◆ Dokumenttext ◆
▼

Crash

Sex, Cars & Crashes! Ein Autounfall erschüttert das kalte Gefühlsleben von James Ballard. Autos und Karambolagen werden zur sexuellen Erfahrung und Sucht. Er gerät in die Welt von Fetischisten, die nur ein Ziel haben: mit Autos crashen! David Cronenbergs skandalöser Seelentrip provoziert durch Gewalt und Sexualität. (Turbine Medien)

Dieser enorm kompromisslose Film basiert auf dem Roman Crash des Briten J.G. Ballard von 1973. Das Thema ist Sex, Tod und Technologie. Doch was dieser kanadische Film über diese Themen zu sagen versucht, muss jeder für sich selbst herausfinden. Man könnte vermuten, dass der Streifen erst gar nicht versucht etwas auszusagen. Er zeigt seinem Publikum einen Autounfall – etwas, das niemand, der bei klarem Verstand ist, genießen und sexuell erregen kann – und präsentiert einen sexuellen Fetischkult, der einen Autounfall als genauso anregend, wie eine sexuelle Handlung ansieht. Crash untersucht, wie seltsam der menschliche Geist sein kann, besonders in diesem postnuklearen Zeitalter; und wie Sex im Geist entsteht und wie sexuelle Fetische nicht fremdartiger sind als alles andere, was im Geist konzipiert wird. Anstelle einer regulären Handlung besteht der Film aus einer Reihe von obsessiven Szenen über Autounfälle und Sex im Auto. Es handelt sich dabei um die Art von Film, die man entweder lieben oder hassen wird. Eines jedoch kann mit einer gewissen Sicherheit mitgeteilt werden: Der Film ist eine originalgetreue Adaption des Buches, wobei sogar die monotone Stimmung der sich wiederholenden Themen des Buches immer wieder beibehalten wird. Bei den Filmfestspielen von Cannes 1996, bei denen der Film einen gemischten Chor aus Buhrufen und Beifall vom Publikum erhielt, wurde er dennoch mit einem Sonderpreis der Jury für „Originalität“ ausgezeichnet.

▲

◆ Bereitgestelltes Material ◆
▼

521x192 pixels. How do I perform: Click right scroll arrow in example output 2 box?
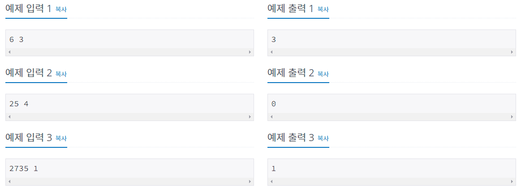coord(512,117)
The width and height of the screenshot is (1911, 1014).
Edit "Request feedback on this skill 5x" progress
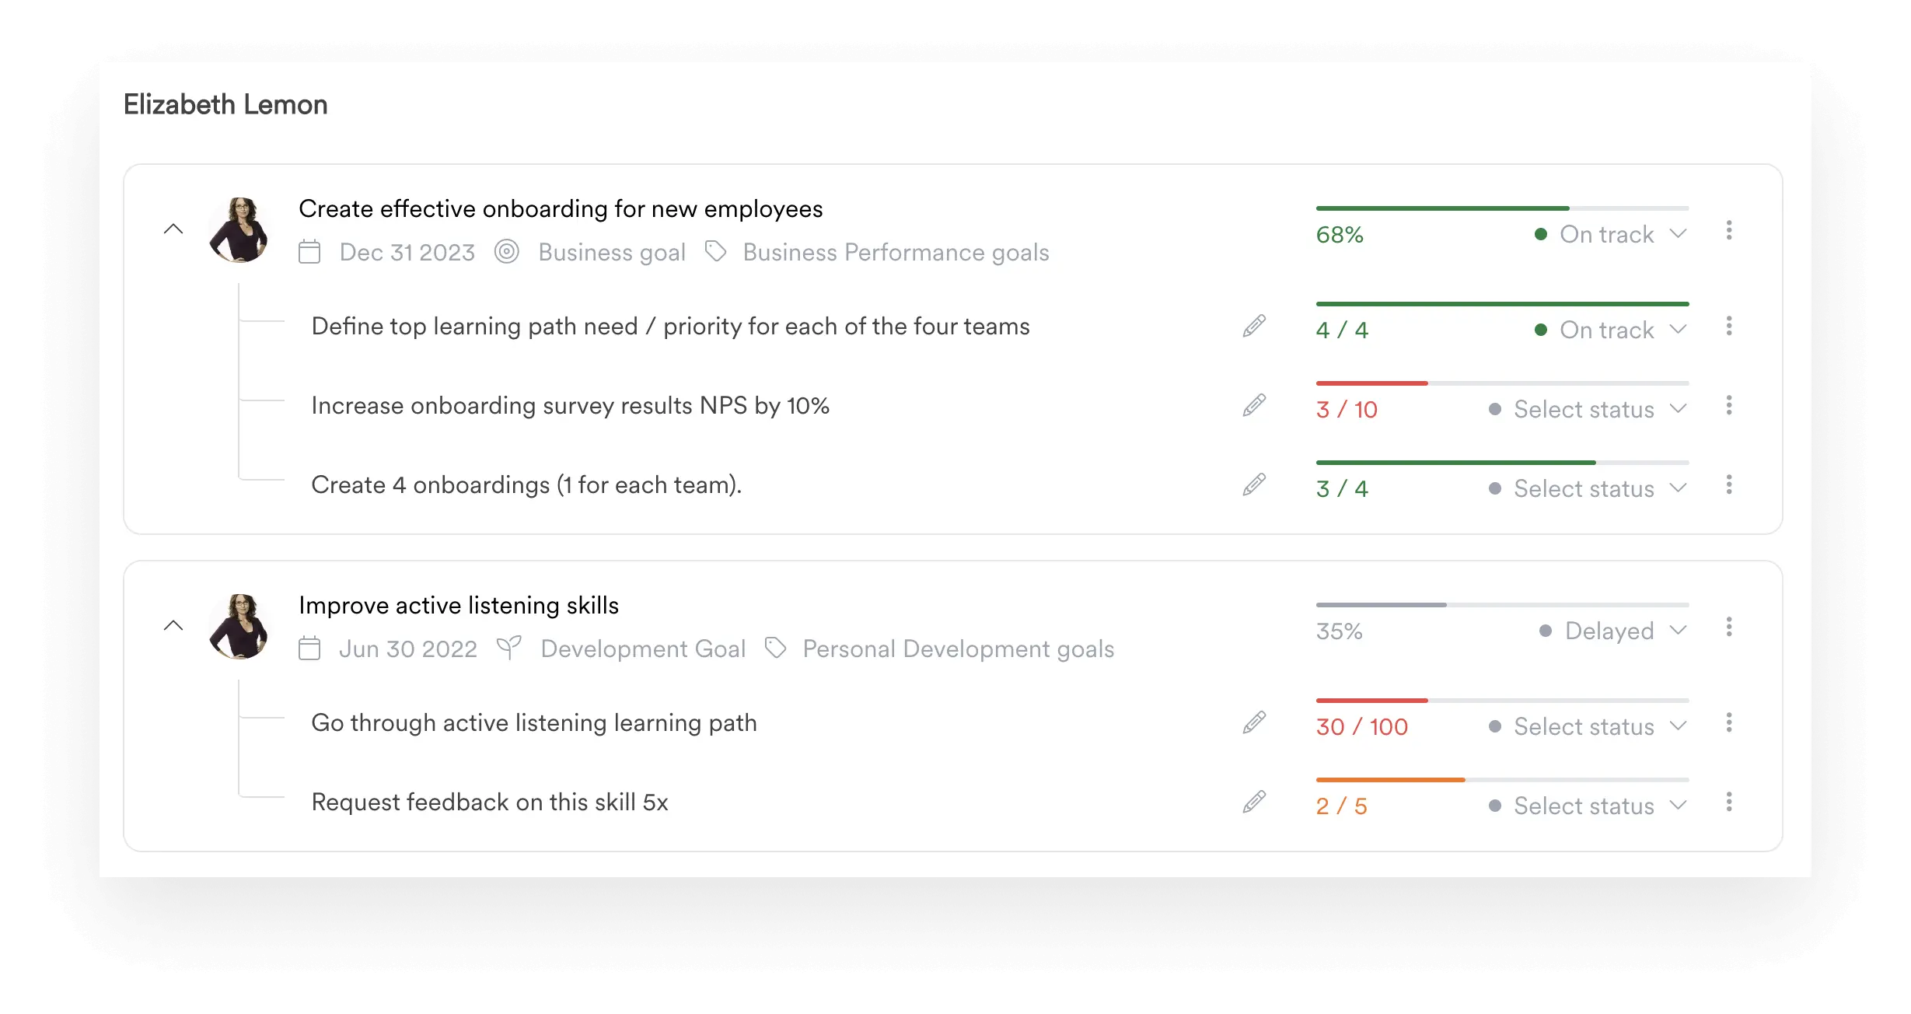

▲

◆ Aufgabe ◆
Führe den Text über den Film „Crash“ im Anschluss an seinen letzten Satz weiter.

◆ Lösung ◆
Der Film hat etwas zu sagen, das in Form einer verschleierten Warnung vor der Zukunft der Technologie und der potenziellen Vertiefung der Psychopathologie vorliegt, die für eine wohlwollendere Menschheit erforderlich ist. Er hat Kontroversen ausgelöst, nicht wegen irgendeines Themas, sondern wegen Folgendem: Sexszenen in den Autos, das Überschreiten alter moralischer Grenzen zugunsten der Pornografie und die Art und Weise, wie sich der Film ohne sicht- oder erkennbare Geschichte entfaltet. Die Ablehner des Films behaupten, er würde seine Zuschauer dazu ermutigen, Sex im fahrenden Auto zu haben, wodurch Unfälle verursacht würden. Ted Turner, der die Rechte besitzt den Film durch seine Firma Fine Line zu vertreiben, sagte, er hasse ihn. Alles, was man denen sagen könnte, die dem Film mit falschen Argumenten schwere Ungerechtigkeit zufügen – ist Kokolores! Wenn der Film gefährlich sein soll, weil er ein Paar zeigt, das Sex im Auto hat, wobei die Kritiker des Films der Meinung sind, dass dies ein legitimer Grund ist, einen Film zu verbieten, müsste man fast jeden Film zensieren, der irgendeine Art von „Gefahr“ für seine Zuschauer darstellt.

In der modernen Wolkenkratzerstadt Toronto produziert James Ballard (James Spader) Fernsehwerbung, während seine Frau Catherine (Deborah Unger) entweder am Flughafen arbeitet oder einfach nur dort rumhängt. Sie führen eine offene Ehe, wobei jeder Sex auf neuartige Weise mit anderen Partnern erforscht und dann gemeinsam ausgespielt wird, was sie mit ihren anderen Partnern getan haben. Während James in einer Pause Sex mit einem Mitglied seines Filmteams hat, zieht sich seine Frau ihren BH aus, wobei sie ihre Brüste gegen ein Flugzeug reibt. Hinter ihr stehend küsst ein unbekannter Verführer ihre Schenkel und besteigt ihren Hintern, während ihr Körper sich um das eisige Metall des Flugzeugs windet.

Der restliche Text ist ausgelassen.